Stem cells efficiently deliver SRL_OL₂TR to eradicate intracranial glioblastoma. (A): Representative FLuc bioluminescent images and summary data of mice implanted intracranially with mNSC transduced with LV-GFP-FLuc, mixed with Gli36-EGFRvIII, and serially imaged for 15 days. (B–D): mNSC were transduced with control vector or SRL_OL₂TR, and implanted with Gli36 EGFRvIII-FD intracranially in mice. On days 2, 6, 9, and 12 post-implantation, SRL_OL₂TR mice were injected with coelenterazine and RLuc_O imaging was performed to visualize SRL_OL₂TR secretion (B).

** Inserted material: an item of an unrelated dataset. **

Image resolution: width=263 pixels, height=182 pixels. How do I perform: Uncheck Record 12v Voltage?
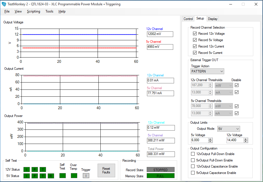pyautogui.click(x=195, y=34)
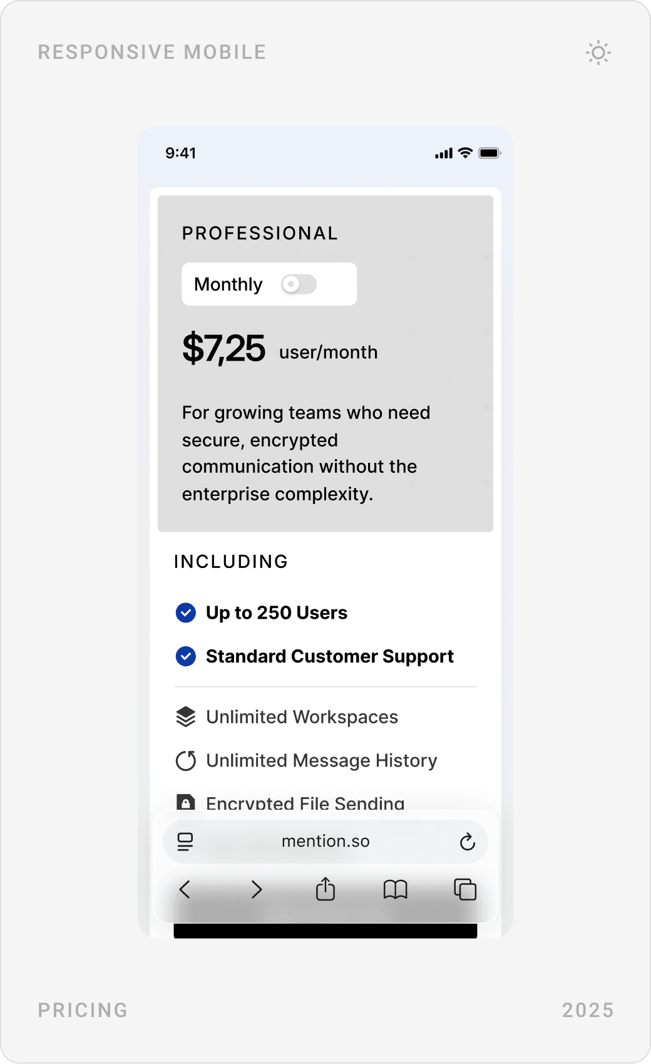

Mice were injected with D-Luciferin and FLuc imaging was performed to visualize changes in glioma on days 1, 3, 6, 9, 13, and 21 post-implantation. (C): Representative images and summary data are shown. C = Control; T = SRL_OL₂TR. (D): Immunohisto-chemistry was performed on sections from brains containing GFP-FLuc-expressing mNSC 4 days post-implantation. Representative merged images are shown of brain sections containing mNSC (GFP) and stained with antibodies (Red) against nestin (a, e, i), glial fibrillary acidic protein (GFAP) (b, f, j), Tuj-1 (c, g, k), or Ki67 (d, h, l). Nb = normal brain; T = tumor. In all panels, *, p < .05 versus control. Abbreviations: SRL_OL₂TR, SRluc_O-linker 2-TRAIL.